Turkey will need emergency rate hikes soon say analysts

Turkey will need emergency rate hikes soon say analysts
Another bad day at the exchange office. / Randam, Wiki Commons.
By bne IntelIiNews November 22, 2021

Another torrid day for the Turkish lira (TRY) left analysts saying Turkey will have to bring in emergency rate hikes soon.

The TRY on November 22 sank to its latest historic low of 11.4743 to the USD after a defiant Turkish President Recep Tayyip Erdogan vowed to succeed in his "economic war of independence". The authoritarian leader, widely regarded as having stripped Turkey’s central bank of its independence, continues to drive for growth at all costs, pushing his unorthodox argument that tight interest-rate policy will not lower Turkish inflation.

Speaking after a cabinet meeting, Erdogan said he preferred a competitive exchange rate because it delivers higher investment and employment. The lira weakness, he claimed, was caused by market games being played on foreign exchange and interest rates.

The lira’s performance on November 22 means it has logged record lows for a tenth straight session. The currency has lost a third of its value in the year to date and dropped 12% last week alone.

On November 18, the central bank cut its policy rate by 100 bp to 15%, following 300 bp of cuts made at its previous two rate-setting meetings. The move, which sent the lira down 6%, brought the rate below official annual inflation of just below 20% (unofficial estimates of inflation put it at around 50%). The regulator signalled more easing is in store.

"I reject policies that will contract our country, weaken it, condemn our people to unemployment, hunger and poverty," Erdogan said in response to market pressure for Turkey to reverse course in monetary policy. The difficulty with this argument, say critics, is that for more and more Turks, Erdogan's economic policies are bringing nothing but unemployment, hunger and poverty.

"Fundamentally unjustified"

Societe Generale said in a note that Turkey would need to deliver an "emergency" rate hike as soon as next month. The monetary easing has "been economically and fundamentally unjustified," SocGen analysts wrote in a note to clients.

"Erdogan seems to be more aggressively pursuing a strategy of 'going for growth' to reverse the decline in his popularity ratings," they added.

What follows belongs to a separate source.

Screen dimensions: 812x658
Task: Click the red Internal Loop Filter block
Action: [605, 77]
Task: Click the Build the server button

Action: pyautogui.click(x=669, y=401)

"However, the clear toll continues to be currency devaluation, higher inflation, increased strain on corporate balance sheets, risks of currency runs, higher dollarization, and financial instability," SocGen said.

Erdogan must stand for re-election no later than June 2023.

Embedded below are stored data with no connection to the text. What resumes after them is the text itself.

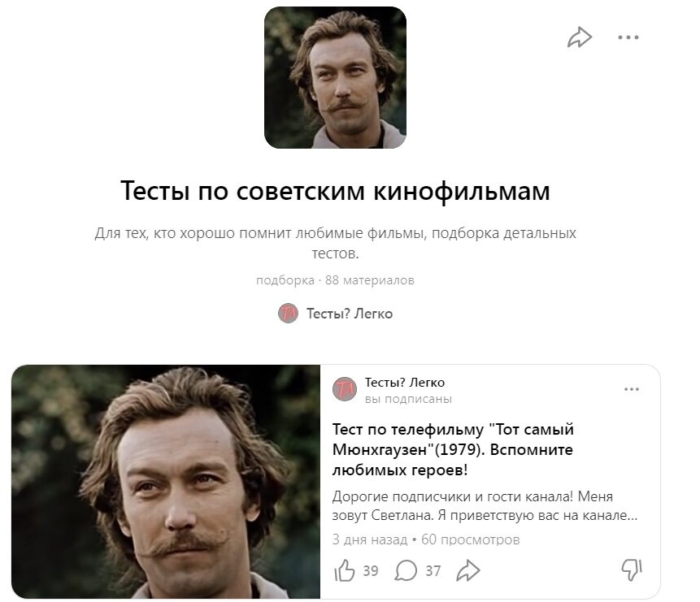Screen dimensions: 700x602
Task: Open the article card's three-dot menu
Action: pyautogui.click(x=631, y=389)
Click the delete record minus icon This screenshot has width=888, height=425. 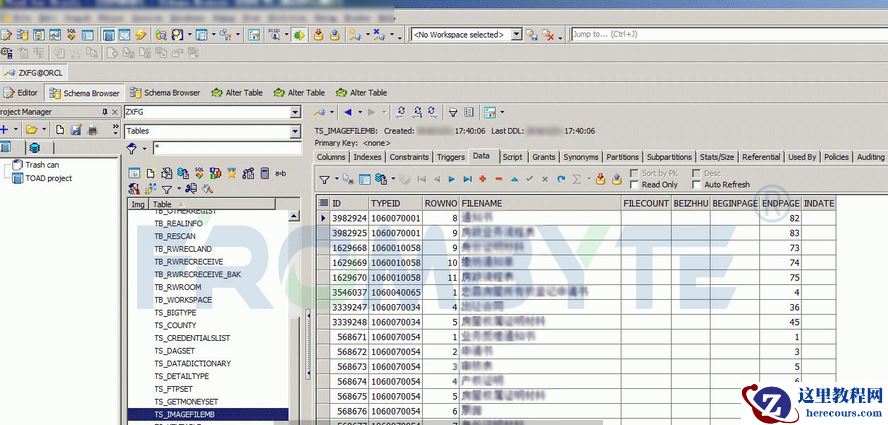[498, 179]
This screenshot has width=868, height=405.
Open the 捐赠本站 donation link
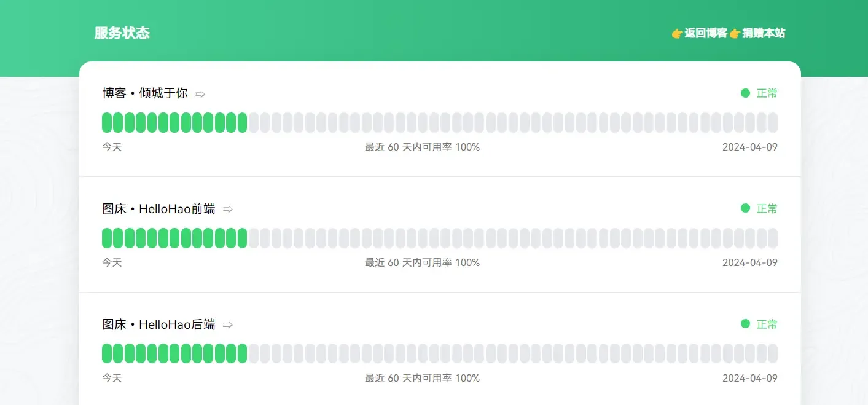coord(764,33)
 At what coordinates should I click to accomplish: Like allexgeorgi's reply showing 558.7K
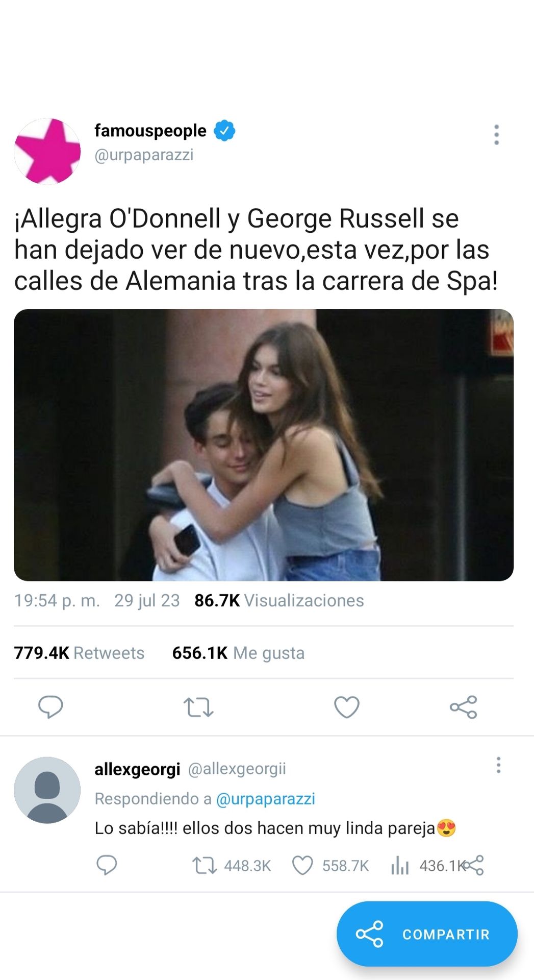(330, 866)
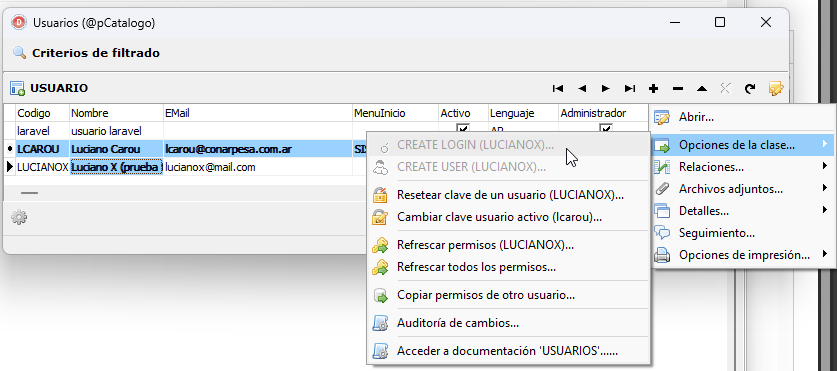Jump to last record in USUARIO grid
The height and width of the screenshot is (371, 837).
point(630,89)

Unease about Turkey’s growing economic crisis was heightened among traders late last week by speculation among politicians and investors that Erdogan might soon replace Finance and Economy Minister Lutfi Elvan.

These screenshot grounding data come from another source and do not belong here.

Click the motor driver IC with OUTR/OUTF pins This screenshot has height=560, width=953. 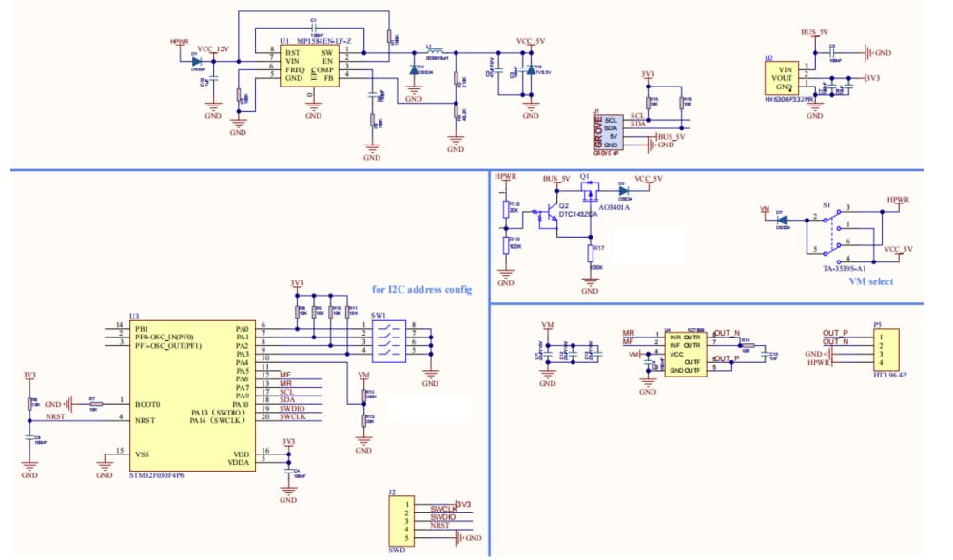click(x=684, y=353)
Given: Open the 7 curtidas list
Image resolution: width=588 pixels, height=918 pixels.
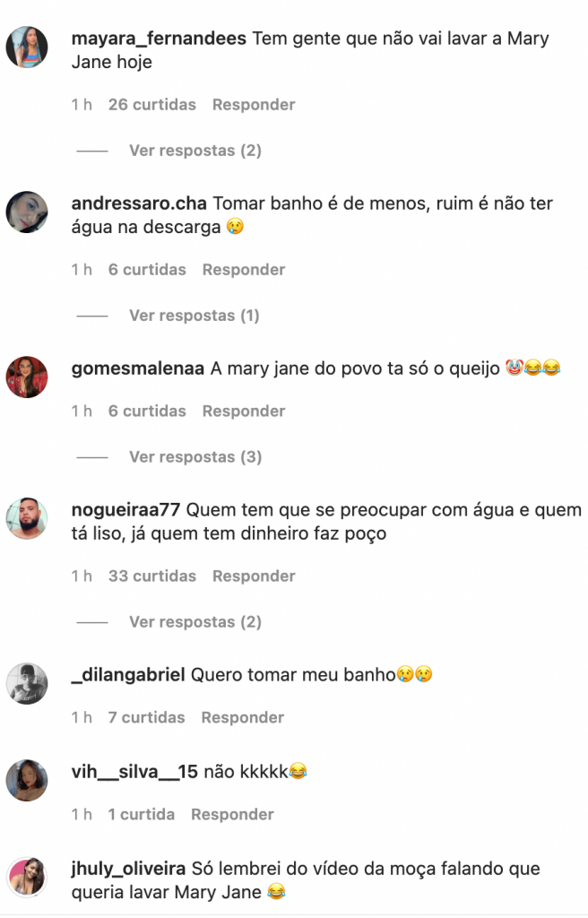Looking at the screenshot, I should [146, 718].
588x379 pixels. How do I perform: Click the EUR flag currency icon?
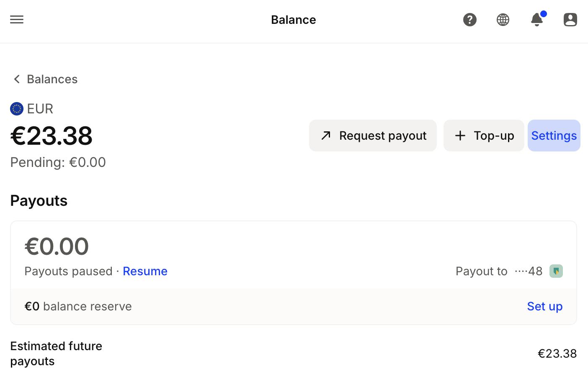pyautogui.click(x=17, y=109)
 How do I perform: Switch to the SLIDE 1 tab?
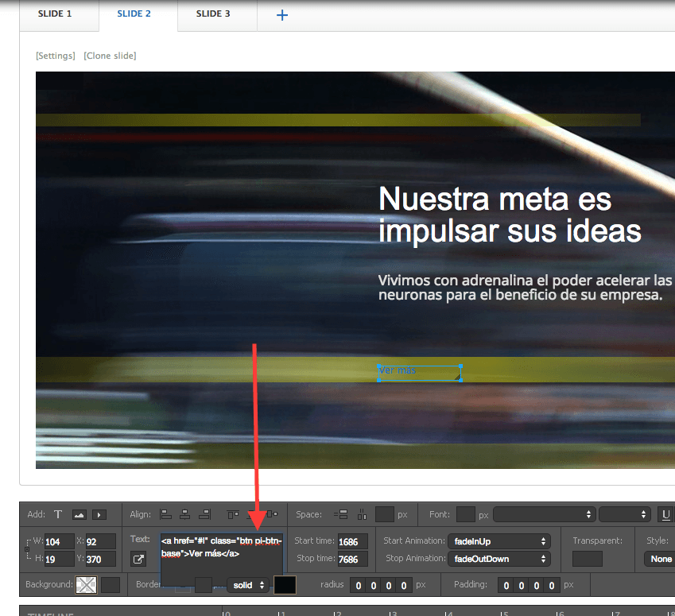tap(55, 14)
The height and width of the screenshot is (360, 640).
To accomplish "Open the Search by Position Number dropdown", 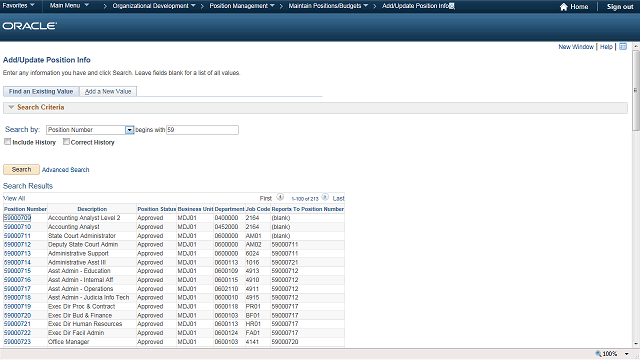I will (129, 130).
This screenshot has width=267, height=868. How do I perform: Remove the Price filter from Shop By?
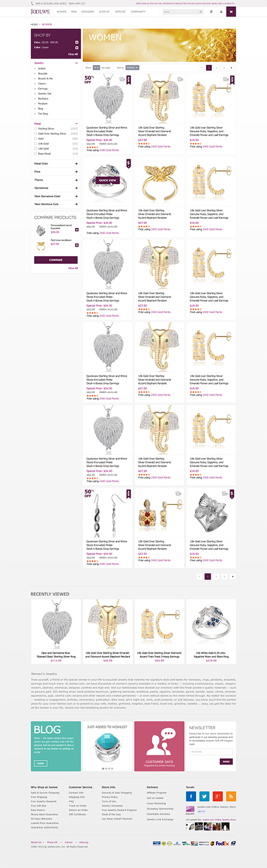[x=77, y=42]
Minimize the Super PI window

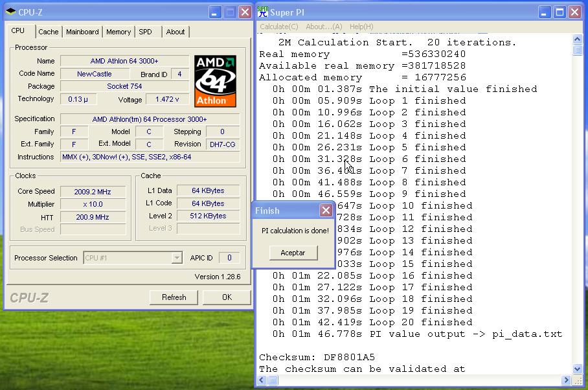click(x=545, y=12)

Erdal Yalcin, a professor of international economics at Konstanz University of Applied Sciences in Germany, on November 22 wrote on Twitter: “Turkey still is an open economy. Even though some people don't like it, Turkey relies on foreign capital. A continuous drop in #lira will lead to shutdowns of Turkish firms. Hence, if lira depreciates further, with low CB reserves, interest rates must increase—no choice!”